Tuan Joe kemudian duduk disamping Tuan Haki dan bersalaman dengannya. Sementara Nyonya Erna duduk di sebrang mereka.
“Bagaimana kabar kebun tehmu Haki? Kudengar sekarang kamu mulai berbisnis.”
“Ah, rasanya terlalu berlebihan jika dibilang berbisnis. Aku hanya berusaha berbuat baik, angka keuntungan di sana hanyalah bonus untukku, bukan yang utama.”
“Betul sekali! Bagaimanapun kamu menganggapnya, itu tetap menguntungkan, bukan? Hahaha.” Tuan Joe berusaha mengakrabkan diri. Tawanya kemudian diikuti Tuan Haki dan Nyonya Erna.
“Sudah cukup basa-basinya, ayo kita makan. Tidak baik mendiamkan makanan terlalu lama.” Ucap Nyonya Erna. “Aku sengaja memesan tempat ini untukmu, Haki. Berikut menu makanannya. Kamu suka masakan sunda, kan?”
“Ya, aku suka. Terima kasih Erna.”
Di sela-sela kegiatan makan, mereka masih membicarakan bisnis restoran yang dikelola Nyonya Erna, Bunteki-nya Tuan Haki, dan pekerjaan Tuan Joe di kantor. Mereka memilih mengobrol basa-basi sembari menghabiskan makan. Terlihat jelas kalau Nyonya Erna ingin memanjakan Tuan Haki dengan semua hidangan favoritnya. Terlihat jelas juga kalau maksud dari Nyonya Erna itu adalah agar pertemuan mereka kali ini berjalan lancar, meski Nyonya Erna belum mengetahui secara pasti apa maksud Tuan Haki meminta pertemuan ini. Nyonya Erna seperti menaruh harapan kalau apapun yang ingin dibicarakan oleh Tuan Haki, semata-mata adalah kebaikan untuk mereka semua.
Tak lama kemudian, saat makanan dari masing-masing piring Nyonya Erna, Tuan Joe, dan Tuan Haki hampir habis, Lara dan Thomas datang ke tempat mereka. Kedatangan yang sebelumnya hanya diketahui oleh Tuan Haki itu, jelas membuat Nyonya Erna dan Tuan Joe terkejut sampai keduanya tersedak.

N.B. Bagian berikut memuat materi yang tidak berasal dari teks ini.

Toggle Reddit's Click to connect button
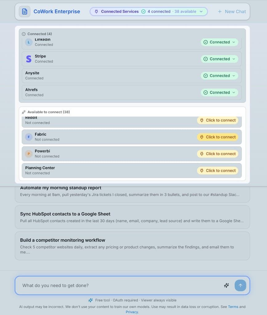267x315 pixels. pos(218,120)
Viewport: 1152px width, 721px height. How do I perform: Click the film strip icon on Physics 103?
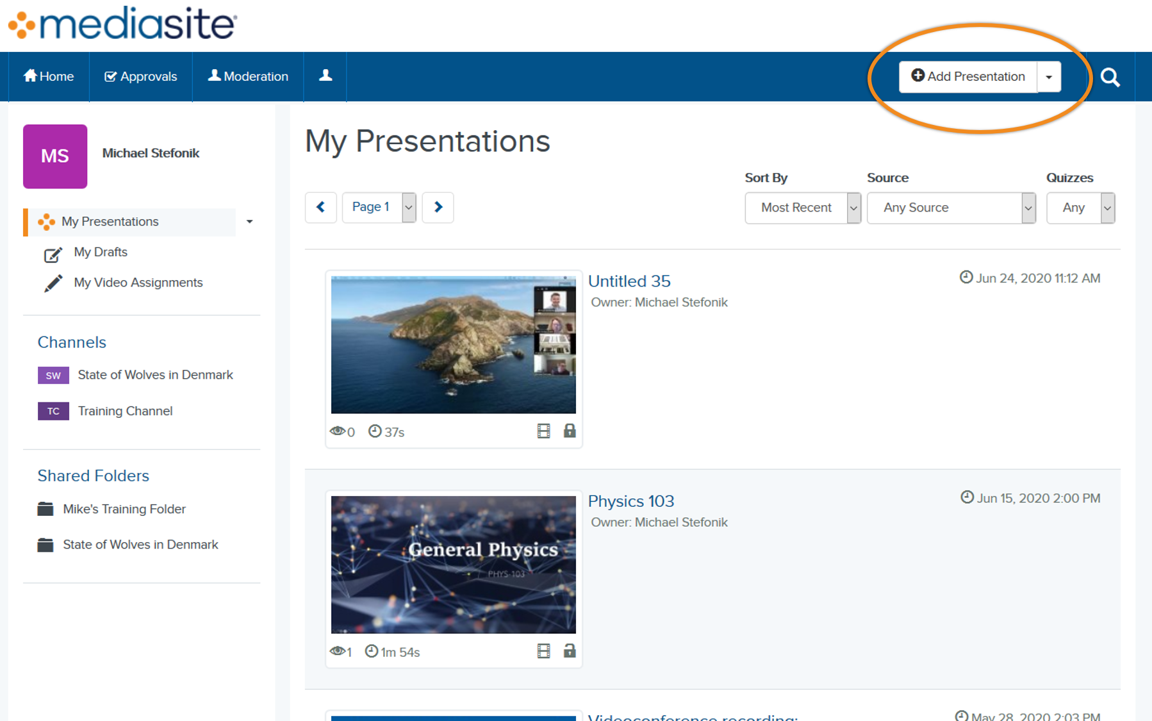543,651
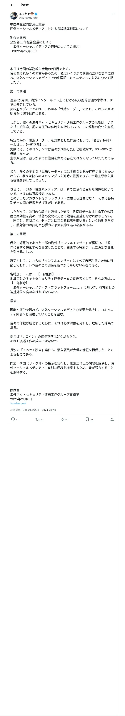Go back using the arrow icon
Screen dimensions: 125x716
coord(12,5)
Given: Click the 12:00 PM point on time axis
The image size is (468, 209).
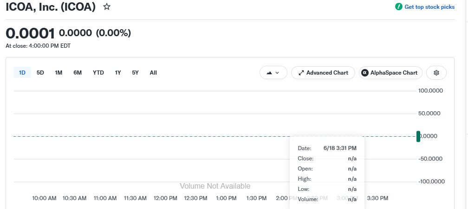Looking at the screenshot, I should pyautogui.click(x=165, y=198).
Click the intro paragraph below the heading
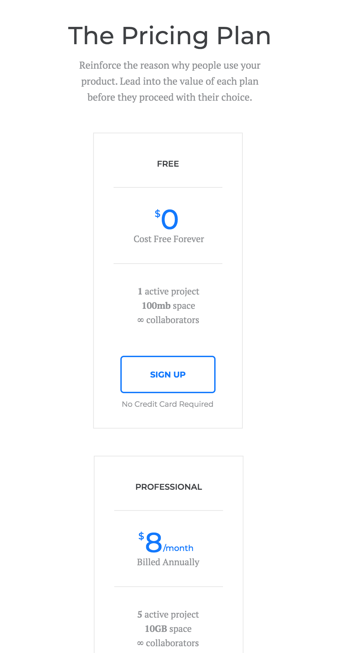This screenshot has height=653, width=340. (x=170, y=81)
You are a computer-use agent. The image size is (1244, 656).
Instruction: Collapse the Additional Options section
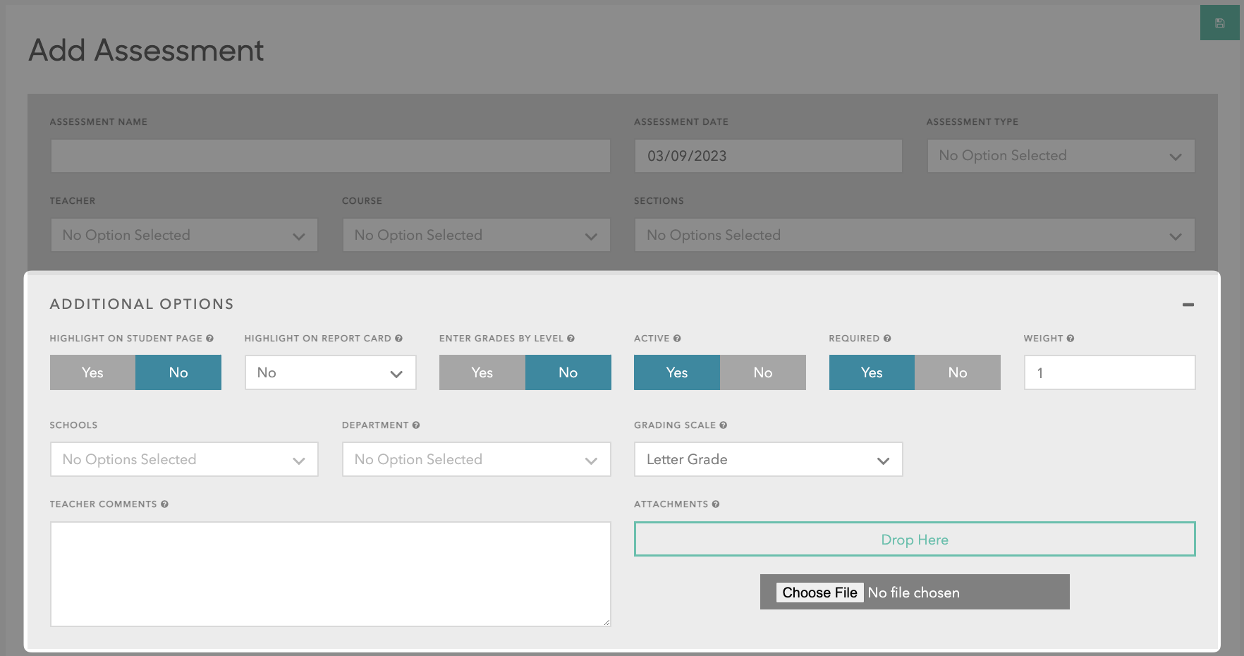(x=1188, y=305)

“Lara? Thomas? Kenapa bisa di sini?” Nyonya Erna bertanya.
“Aku ingin ikut makan siang dengan ibu dan ayah, juga Tuan Haki. Boleh, kan?”
“Tentu boleh, Lara, Thomas. Kemarilah.” Sambut Tuan Haki.
Pandangan Nyonya Erna menyiratkan tanda tanya kepada Tuan Haki, yang kemudian dibalasnya dengan senyuman.
“Terima kasih, Tuan Haki. Terima kasih, Mah, Pah.” Thomas menarik pelan tangan Lara untuk masuk ke dalam gazebo dan duduk di samping Nyonya Erna.